Designing complete and correct data elements of the solution…
In the Analysis Phase, we spend time working with our clients on developing a data model. The data model describes the various data elements of the solution and their relationships to each other. In the Design Phase these data elements are grouped together into logical files, tables and databases.
Experienced Data Architects & Administrators
Large projects typically have a specialist called a Data Architects and Administrators who work on designing the datastores. Darby provides experienced Data Architects and Administrators with in-depth and specialized knowledge in designing tables and databases so that they strictly meet the business requirements, but are also as efficient as possible. Our architects are typically involved in the project during the Analysis Phase in gathering data requirements and putting together the data models as well as making sure that the data relationships are complete and correct.
Our Data Modeling Methodology
Step 1: Group Together Related Data Elements
After the individual data elements are defined (usually in the data model), their relationship to each other must be validated. The starting point for this effort should be in the data model. If the data model is thorough and sophisticated, many of these relationships will already be identified. After reviewing the data models, we look at the requirements to see the type of information that each transaction or function needs. This will help us determine which set of data elements should be grouped together.
Step 2: Identify Keys Based on How the Data Relates
After we have grouped most of the data elements together, we should start to see how the different tables relate to each other. In some cases there will be no obvious relationship. In other cases we will see the connections. If we completed a data model as a part of the Analysis Phase, this relationship between data elements may already have been defined.
Step 3: Reduce Data Redundancy
Part of our “normalization” process is to look at the groups of data and eliminate as many data redundancies as possible and practical.
Step 4: Identify Secondary Keys Based on Data Access Patterns
After the logical design is initially laid out, our Data Analysts start to look at how the business processes work. There may be times when certain business functions or transactions need data elements from different tables, even though there is not necessarily an obvious logical relationship between the tables. If there is a relationship based on a key value, we might find that this key is not the right way to relate the tables at that point in the process. When this happens, the Data Analyst can designate secondary keys. The keys allow tables to interrelate in ways other than that based on the primary key. This is an example of introducing compromises into the logical design. Secondary keys take up more space and introduce complexity. However, they will result in easier programming of the components and usually faster performance when the process executes.
Step 5: Create Views
The data analyst can define different views of the data so that people only have access to the specific data elements they need. There are at least three ways we view the data elements.
- Physical. At the lowest level is the actual physical view that corresponds to the exact way that the data is structured into tables and files. This is also referred to as the internal view. The physical view is not known during the design phase, since the actual physical structures may be somewhat different than the final logical design.
- Logical. This is also known as the conceptual design. This is the final logical structure that is delivered from the Design Phase. If people want to see how the data is structured and modeled, they would see the logical view. It may appear to be the same as the physical view, but typically it is not.

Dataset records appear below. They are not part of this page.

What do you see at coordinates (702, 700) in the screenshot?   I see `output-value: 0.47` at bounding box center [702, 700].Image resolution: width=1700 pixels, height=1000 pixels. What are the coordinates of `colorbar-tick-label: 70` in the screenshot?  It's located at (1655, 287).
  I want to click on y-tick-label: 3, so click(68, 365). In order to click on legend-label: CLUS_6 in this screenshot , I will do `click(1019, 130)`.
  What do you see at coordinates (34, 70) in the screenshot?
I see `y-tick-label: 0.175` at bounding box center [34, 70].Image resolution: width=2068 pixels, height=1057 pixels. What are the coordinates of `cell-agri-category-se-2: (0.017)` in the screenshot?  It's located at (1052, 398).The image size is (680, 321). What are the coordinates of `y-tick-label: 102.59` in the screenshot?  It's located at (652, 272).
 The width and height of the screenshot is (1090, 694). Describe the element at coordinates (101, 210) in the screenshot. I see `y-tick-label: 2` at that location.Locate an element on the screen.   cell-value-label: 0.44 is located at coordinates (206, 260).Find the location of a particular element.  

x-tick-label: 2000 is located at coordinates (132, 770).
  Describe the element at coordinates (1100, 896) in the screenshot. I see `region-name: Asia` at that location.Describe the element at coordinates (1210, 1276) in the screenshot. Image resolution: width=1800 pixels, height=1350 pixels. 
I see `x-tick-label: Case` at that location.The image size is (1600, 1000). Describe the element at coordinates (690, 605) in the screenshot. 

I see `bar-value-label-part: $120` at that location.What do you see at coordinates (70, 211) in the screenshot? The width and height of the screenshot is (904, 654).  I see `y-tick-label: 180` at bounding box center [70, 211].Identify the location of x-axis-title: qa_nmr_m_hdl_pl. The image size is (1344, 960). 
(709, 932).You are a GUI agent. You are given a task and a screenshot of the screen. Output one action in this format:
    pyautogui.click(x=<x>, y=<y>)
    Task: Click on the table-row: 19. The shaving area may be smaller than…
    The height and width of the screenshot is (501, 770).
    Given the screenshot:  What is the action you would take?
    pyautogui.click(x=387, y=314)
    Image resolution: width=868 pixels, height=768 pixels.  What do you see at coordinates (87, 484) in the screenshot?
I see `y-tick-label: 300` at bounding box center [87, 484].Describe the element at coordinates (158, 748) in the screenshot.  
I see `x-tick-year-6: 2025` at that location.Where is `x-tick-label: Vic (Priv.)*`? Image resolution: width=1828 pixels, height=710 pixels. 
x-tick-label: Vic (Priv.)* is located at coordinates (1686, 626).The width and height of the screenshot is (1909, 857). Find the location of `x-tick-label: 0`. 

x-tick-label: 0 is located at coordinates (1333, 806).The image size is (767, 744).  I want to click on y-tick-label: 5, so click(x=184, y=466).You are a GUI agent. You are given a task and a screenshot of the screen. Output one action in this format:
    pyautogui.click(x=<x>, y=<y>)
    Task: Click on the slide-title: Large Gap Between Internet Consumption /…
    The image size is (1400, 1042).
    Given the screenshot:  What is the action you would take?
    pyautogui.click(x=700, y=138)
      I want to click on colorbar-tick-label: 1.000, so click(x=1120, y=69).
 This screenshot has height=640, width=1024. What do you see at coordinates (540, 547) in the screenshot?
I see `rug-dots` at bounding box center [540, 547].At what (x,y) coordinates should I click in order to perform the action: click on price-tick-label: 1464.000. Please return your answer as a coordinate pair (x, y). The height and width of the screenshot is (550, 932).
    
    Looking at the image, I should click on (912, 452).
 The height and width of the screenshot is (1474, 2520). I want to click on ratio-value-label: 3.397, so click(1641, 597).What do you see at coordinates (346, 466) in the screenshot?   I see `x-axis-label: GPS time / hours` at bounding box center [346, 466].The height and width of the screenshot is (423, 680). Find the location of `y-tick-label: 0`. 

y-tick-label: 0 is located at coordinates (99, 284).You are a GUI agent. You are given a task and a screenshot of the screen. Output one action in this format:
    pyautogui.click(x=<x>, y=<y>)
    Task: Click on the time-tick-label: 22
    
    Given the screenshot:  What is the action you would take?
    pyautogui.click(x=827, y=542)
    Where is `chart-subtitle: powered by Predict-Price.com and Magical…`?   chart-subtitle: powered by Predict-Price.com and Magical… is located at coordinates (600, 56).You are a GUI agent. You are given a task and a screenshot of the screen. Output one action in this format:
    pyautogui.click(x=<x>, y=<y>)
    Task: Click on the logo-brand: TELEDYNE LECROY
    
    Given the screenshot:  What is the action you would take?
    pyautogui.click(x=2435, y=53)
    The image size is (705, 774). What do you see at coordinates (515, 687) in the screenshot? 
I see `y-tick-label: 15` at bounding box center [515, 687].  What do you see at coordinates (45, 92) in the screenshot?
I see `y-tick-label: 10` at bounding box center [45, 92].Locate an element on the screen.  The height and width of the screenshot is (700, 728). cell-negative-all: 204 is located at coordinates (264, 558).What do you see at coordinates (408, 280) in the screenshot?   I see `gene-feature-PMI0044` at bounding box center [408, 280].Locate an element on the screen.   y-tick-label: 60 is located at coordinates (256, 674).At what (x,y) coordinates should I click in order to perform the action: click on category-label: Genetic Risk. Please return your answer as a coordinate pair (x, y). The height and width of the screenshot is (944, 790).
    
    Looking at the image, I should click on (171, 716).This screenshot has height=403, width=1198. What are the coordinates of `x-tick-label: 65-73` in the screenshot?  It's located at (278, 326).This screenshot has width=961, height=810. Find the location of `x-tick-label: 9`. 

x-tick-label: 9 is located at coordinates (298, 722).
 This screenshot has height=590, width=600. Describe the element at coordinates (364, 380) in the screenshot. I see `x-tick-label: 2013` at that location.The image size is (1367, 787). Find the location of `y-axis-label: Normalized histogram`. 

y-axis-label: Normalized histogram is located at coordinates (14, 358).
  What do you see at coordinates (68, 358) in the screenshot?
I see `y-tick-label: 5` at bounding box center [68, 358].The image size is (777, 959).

- User. The user view is the way the data is represented to external parties. This is also called the external view. These external parties may be users of the solution, but they can be the programmers as well. When people need to access the data, they describe the elements they need to see and how they will use the information. They may be given access to the logical view of the data. However, they may also get access to the data through specialized user views. These views may contain only the data needed by that person, without showing the rest of the elements that may also be in the tables. If tables need to be related (joined) to create a complete picture, the view may have these elements joined already.
Step 6: Define Interim and Calculated Elements
In addition to the actual data elements defined in the data model, there may be additional elements defined to make the solution more efficient, even though these may compromise the purity of the data relationships. For instance, we may store calculated values that would take a while to calculate in real time, or values that are needed very often, in a table. We may also add fields that are needed to make it easier to connect different tables. There may be other new elements that have a value depending on the data of a second field. In some instances, these additional values make it possible to build relationships that would not otherwise exist. In other cases, the values stored in the table will save processing time and help the performance of the solution.
Step 7: Create a Data Dictionary
The data model created in the Analysis Phase is the source for a data dictionary that is defined for the datastores. The data dictionary contains metadata, or “data about the data”. In other words, the data dictionary defines and describes each data element, each interim and calculated element, each row, each table, each key, etc. Depending on the technology we are using, the data dictionary can be started in the Analysis Phase and further updated in the Design Phase. Information in the data dictionary includes:
- Element name
- Element description / definition
- Attributes such as the length and type of data.
- Synonyms or other names by which this entity is known. This is helpful if other solutions already exist that reference this element by other names.
- How the entity is derived. This is used for interim values, calculated elements or entities made from a combination of other entities.
- Edits that are made before the data values are stored. For instance, some elements cannot be blank, or must be greater than zero, or must be numeric.